Kemudian, sebagai salah satu kota satelit Ibukota, Depok juga sering bekerja sama dengan Provinsi DKI Jakarta. Salah satunya pembentukan Badan Kerja Sama Pembangunan (BKSP) se-Jabodetabek untuk mengatasi kepentingan wilayah otonomi.
“Ini untuk siasati kebutuhan wilayah tetangga yang memang sangat dibutuhkan, yang paling terkait ada 4, (yaitu) sanitasi, air bersih, udara, dan sampah. Ini yang kita seriuskan untuk kita selesaikan, jadi tidak hanya ketika DKI begini, terus egois mengatakan itu urusan DKI, tidak boleh karena itu tetangga kita,” jelasnya.
Dan jika ditinjau dari segi mobilitas, sebagian besar penduduk Kota Depok sendiri bekerja di Jakarta. Bahkan, menurut Idris, separuh lebih jumlah warga Depok beraktivitas hilir-mudik ke Jakarta.

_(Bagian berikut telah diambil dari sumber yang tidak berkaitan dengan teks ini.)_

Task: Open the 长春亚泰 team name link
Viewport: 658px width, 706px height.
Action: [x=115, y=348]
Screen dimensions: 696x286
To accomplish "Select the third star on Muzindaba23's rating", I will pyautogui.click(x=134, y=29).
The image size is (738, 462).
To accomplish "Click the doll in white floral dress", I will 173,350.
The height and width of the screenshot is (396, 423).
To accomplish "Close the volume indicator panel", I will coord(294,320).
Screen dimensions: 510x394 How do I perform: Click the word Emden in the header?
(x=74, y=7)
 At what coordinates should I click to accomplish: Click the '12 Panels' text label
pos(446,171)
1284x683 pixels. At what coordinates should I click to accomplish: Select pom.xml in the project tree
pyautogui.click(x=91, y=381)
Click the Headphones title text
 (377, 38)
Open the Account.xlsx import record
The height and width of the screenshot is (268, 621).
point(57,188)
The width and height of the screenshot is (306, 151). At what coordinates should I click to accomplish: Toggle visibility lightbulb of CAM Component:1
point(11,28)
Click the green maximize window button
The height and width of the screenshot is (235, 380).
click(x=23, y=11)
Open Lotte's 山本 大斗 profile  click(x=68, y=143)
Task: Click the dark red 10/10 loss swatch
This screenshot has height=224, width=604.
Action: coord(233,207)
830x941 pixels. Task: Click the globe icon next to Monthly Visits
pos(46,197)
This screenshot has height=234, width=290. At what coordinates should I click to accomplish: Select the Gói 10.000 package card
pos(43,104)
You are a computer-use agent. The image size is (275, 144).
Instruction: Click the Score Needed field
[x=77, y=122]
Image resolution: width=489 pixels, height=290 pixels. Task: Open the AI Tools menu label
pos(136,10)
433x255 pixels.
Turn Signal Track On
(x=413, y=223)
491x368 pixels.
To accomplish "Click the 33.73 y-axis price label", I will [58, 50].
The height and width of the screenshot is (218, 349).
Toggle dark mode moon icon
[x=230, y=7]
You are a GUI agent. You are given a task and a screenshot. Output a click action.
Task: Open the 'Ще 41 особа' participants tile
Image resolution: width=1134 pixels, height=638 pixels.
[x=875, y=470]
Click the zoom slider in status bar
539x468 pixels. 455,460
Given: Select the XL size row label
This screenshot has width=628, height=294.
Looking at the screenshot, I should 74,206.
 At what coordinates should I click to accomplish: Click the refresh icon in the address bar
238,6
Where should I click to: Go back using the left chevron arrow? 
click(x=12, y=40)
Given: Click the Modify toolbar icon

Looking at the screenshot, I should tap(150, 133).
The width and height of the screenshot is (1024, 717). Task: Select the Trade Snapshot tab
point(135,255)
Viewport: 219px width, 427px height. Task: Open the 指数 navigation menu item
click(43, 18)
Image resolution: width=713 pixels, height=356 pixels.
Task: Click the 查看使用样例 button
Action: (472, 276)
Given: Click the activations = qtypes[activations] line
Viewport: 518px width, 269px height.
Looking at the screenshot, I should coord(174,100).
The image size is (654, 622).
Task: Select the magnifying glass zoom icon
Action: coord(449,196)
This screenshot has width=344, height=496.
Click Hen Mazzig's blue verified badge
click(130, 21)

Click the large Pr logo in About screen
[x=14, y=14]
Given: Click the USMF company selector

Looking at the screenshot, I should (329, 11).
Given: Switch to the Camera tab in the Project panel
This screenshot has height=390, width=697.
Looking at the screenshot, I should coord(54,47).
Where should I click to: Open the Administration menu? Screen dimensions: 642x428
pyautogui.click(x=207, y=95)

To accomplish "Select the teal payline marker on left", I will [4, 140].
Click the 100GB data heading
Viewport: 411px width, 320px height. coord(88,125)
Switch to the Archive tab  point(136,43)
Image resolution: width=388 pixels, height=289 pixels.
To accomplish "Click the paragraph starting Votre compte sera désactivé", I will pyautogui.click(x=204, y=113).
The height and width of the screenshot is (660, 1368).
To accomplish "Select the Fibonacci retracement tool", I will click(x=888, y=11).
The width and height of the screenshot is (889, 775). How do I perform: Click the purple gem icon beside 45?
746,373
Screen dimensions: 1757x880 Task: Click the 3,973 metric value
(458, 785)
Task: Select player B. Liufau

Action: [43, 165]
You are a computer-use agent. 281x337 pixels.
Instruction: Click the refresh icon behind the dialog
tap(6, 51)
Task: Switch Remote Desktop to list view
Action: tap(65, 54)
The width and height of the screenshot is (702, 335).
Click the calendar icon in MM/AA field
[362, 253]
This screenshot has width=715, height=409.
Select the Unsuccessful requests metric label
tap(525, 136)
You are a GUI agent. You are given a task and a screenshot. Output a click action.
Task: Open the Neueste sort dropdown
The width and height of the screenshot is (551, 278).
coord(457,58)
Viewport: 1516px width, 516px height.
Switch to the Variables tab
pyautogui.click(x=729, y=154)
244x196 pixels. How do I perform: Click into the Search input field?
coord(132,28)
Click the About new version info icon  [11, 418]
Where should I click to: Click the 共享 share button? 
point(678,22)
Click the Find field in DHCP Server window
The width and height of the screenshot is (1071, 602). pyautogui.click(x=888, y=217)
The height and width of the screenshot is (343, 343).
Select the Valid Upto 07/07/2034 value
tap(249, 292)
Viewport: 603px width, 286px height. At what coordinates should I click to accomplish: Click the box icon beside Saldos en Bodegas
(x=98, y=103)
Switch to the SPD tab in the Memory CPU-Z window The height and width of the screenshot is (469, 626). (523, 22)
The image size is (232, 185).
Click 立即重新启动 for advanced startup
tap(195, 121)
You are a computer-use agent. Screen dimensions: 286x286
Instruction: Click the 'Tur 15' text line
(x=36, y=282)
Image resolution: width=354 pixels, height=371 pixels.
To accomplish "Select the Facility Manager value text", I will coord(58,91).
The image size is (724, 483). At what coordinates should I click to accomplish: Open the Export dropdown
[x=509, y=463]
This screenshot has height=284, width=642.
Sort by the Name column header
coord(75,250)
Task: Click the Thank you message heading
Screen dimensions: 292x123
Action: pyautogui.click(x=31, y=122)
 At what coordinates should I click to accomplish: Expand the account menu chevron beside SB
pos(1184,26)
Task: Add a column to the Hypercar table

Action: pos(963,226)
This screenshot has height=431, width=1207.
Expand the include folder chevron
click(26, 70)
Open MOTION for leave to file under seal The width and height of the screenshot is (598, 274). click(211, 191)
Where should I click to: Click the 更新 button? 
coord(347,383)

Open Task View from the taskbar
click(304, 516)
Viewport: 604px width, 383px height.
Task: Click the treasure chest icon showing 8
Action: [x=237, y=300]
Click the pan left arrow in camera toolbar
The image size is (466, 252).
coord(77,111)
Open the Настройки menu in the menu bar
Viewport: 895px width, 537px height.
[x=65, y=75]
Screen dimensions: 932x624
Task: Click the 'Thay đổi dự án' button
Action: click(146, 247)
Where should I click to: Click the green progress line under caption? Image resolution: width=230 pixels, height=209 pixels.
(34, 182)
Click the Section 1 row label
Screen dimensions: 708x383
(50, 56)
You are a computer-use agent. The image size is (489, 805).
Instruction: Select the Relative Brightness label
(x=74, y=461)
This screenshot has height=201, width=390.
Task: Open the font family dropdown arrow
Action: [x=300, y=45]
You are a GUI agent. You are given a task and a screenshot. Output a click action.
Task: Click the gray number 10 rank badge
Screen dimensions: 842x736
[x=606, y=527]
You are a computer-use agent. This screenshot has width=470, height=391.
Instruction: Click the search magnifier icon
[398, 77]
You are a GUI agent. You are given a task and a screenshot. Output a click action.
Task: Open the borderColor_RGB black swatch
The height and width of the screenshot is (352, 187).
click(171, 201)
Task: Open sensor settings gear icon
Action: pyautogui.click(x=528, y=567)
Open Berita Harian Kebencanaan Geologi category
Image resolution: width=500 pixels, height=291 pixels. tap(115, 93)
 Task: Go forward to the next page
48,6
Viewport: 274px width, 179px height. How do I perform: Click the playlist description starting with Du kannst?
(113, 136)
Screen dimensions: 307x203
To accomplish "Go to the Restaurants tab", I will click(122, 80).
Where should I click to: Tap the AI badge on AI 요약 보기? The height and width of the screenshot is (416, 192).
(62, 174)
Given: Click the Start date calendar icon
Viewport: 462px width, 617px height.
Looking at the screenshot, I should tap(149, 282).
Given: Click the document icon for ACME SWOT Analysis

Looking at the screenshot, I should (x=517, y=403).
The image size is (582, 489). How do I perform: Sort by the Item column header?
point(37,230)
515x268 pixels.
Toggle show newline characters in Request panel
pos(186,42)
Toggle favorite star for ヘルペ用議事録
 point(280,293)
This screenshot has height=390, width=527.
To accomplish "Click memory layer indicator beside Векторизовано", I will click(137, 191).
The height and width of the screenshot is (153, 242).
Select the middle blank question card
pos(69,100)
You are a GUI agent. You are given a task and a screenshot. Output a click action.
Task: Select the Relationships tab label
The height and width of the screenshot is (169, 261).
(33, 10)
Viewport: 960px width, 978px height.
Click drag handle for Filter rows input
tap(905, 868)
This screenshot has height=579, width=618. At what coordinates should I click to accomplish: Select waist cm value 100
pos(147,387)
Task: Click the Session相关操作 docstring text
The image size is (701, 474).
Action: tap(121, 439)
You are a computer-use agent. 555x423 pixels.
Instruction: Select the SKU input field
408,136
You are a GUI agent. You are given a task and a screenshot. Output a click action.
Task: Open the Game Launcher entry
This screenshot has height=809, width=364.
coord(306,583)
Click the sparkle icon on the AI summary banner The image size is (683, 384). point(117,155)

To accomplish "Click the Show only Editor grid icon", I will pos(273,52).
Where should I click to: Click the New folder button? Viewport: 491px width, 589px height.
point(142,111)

“Iya 65 persen warga Depok komuter, 90 persen itu ke Jakarta, selebihnya ke Bogor, Bekasi. Tapi 90 persen ke Jakarta, ketika Jakarta Ibukota, nanti kalau pindah ya beda lagi,” katanya.
Idris pun berharap, wacana pembentukan Provinsi Bogor Raya ini perlu intervensi pemerintah pusat. Sebab, persoalan pindah provinsi bukan perkara mudah.
“Kalau wacana kebutuhan memang ke sana, tapi kalau sisi kewilayahan asal-muasal ya Jawa Barat, nggak bisa dipisahkan dari Jawa Barat. Apalagi kota bergabung dengan provinsi lain, ini harus intervensi pemerintah kota serius membicarakan ini,” katanya.